For Maryland Public Defender Natasha Dartigue, the cuts to her office’s budget — a drop among the $148.3 million approved Wednesday morning to be slashed across state agencies by the Board of Public Works — is antithetical to the financial question state constitutional officers are attempting to answer.
Dartigue called herself and the hundreds of public defenders who serve marginalized and poor Marylanders “stone catchers” — those who believe it is their duty to catch the stones of grief and pain cast against defendants in criminal court.
“It is exhausting work. It is sitting with a person at their lowest moment. It is vital work. It is gritty, ugly-cry work, especially when you cannot catch enough,” Dartigue said in Annapolis moments before the proposed cuts were approved. “We are constitutionally mandated as the last shield of protection for the very people for whom this board seeks to fund better health care and childcare.”
Last week, Gov.
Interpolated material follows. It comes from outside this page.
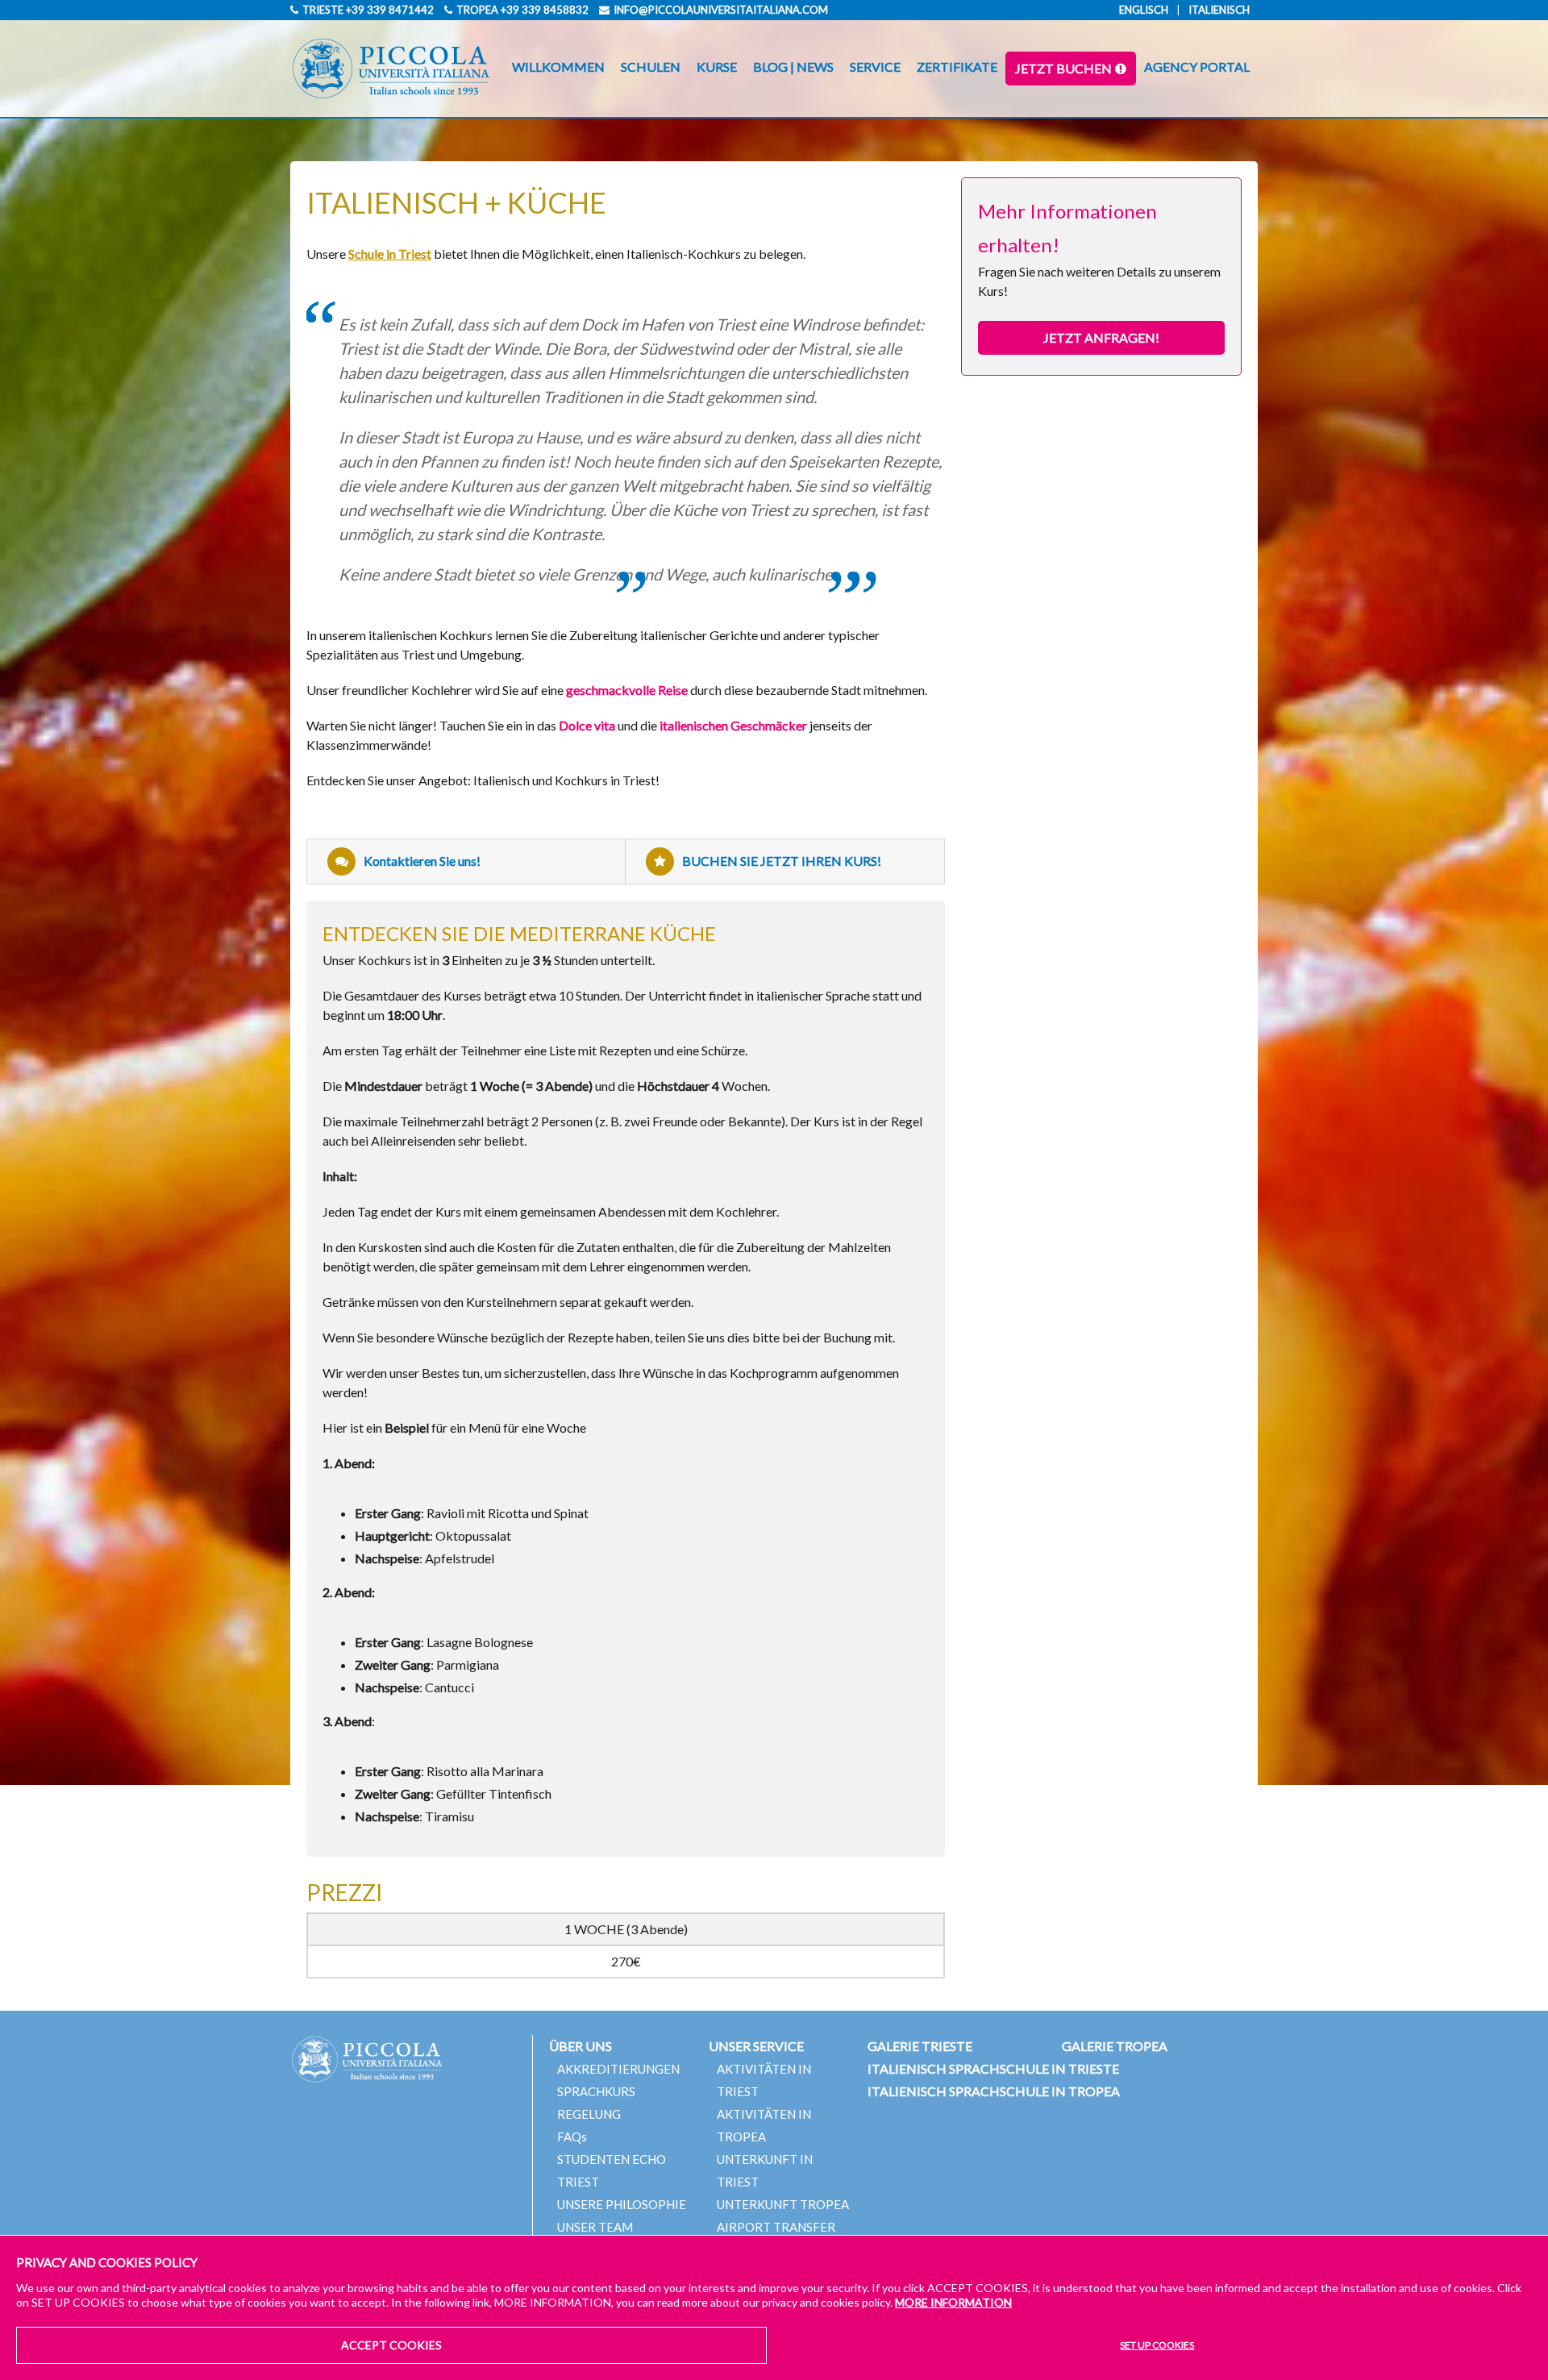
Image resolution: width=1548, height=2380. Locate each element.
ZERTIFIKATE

Wes Moore proposed the rare cuts, which he described as “targeted and strategic,” to the recently enacted $63 billion budget as a measure to increase spending for childcare and health programming, like Medicaid.
The Board of Public Works has the authority to approve mid-year reductions to the state budget.
At Wednesday’s meeting, Moore explained that the cuts being made affect all of state government, including his and Comptroller Brooke Lierman’s offices, in an effort to protect Maryland’s fiscal future.
“I understand that some of these trims and haircuts are happening to organizations that we believe in deeply — that we support, and have been not just good to our state, but have been good to us, personally,” Moore said. “So I understand the difficulty, and I hope people also understand the difficulty about why these decisions have been made.”
The Maryland Office of the Public Defender represents indigent Marylanders across all 24 jurisdictions but, unlike state prosecutors offices, does not receive funding from local municipal budgets.
The $1,130,308 that the existing 1,105 employees in Dartigue’s office will no longer receive for salary adjustments this fiscal year represents only 0.7% of the $148,308,221 in budget cuts approved by Moore, Lierman and state Treasurer Dereck Davis, all Democrats. But it’s demonstrative of previous fiscal challenges felt across the board.
“OPD does not function well,” Dartigue said. “This is not only a loss to humanity, but it essentially stops the gears of the criminal legal system we know.”
The sentiment was not lost on the those who signed off on the budget cuts, each having heard from people pleading for them to maintain the budgetary integrity of their priorities.
“Every dollar that this state takes in and sends out — it benefits somebody,” Davis said. “It’s easy to say … in the abstract to cut, but when you have to look that group or those children or whomever in the eye and say that we have to reduce your program, then it doesn’t become so easy.”
Wednesday’s reductions, which account for about 0.2% of the state’s current $63 billion budget, will be effectuated largely through the reduction of program funding and hiring delays across nearly two dozen state agencies.
Maryland’s colleges and universities will see the most significant cuts. Over $28.5 million in program funding is poised to be stripped from Maryland Higher Education Commission, as will an additional $25.2 million in funding support for state-operated colleges.
Other state agencies taking some of the bigger budgetary blows include the Department of Health, which will lose $26 million in funding; the Department of Information Technology, which will lose $15.6 million; the Governor’s Office of Crime Prevention and Policy, which will lose $5.3 million; the Department of Labor, which will lose $4.9 million; and the Department of Housing and Community Development, which will lose $3.8 million.
The forthcoming budgetary cuts dovetail with a multibillion-dollar financial shortfall that has been on the state’s radar for years.
Moore said Wednesday that, upon taking office in January 2023, “Maryland’s business model was broken,” pointing to fiscal pressures caused by previous ballooned budgets that outpaced the state’s stagnant economy.
The decision to prioritize health care and childcare are economic ones because access to both provide Marylanders the opportunity to enter the workforce, he explained.
Maryland Department of Budget and Management Secretary Helene Grady said the top focuses of Wednesday’s cuts, which she called “very targeted,” were supporting economic growth, closing vacancies in state government jobs, refocusing on underutilized funds and delaying areas of new or increased funding. She said the cuts were undertook in anticipation of additional appropriations needed for Maryland’s Medicaid and childcare scholarship budgets as evidenced by expense trends from the fiscal year ended June 30.
“Challenges that have been years in the making cannot be solved overnight, and, frankly, the decisions being made today will not solve everything,” Moore said. “But they are an important step.”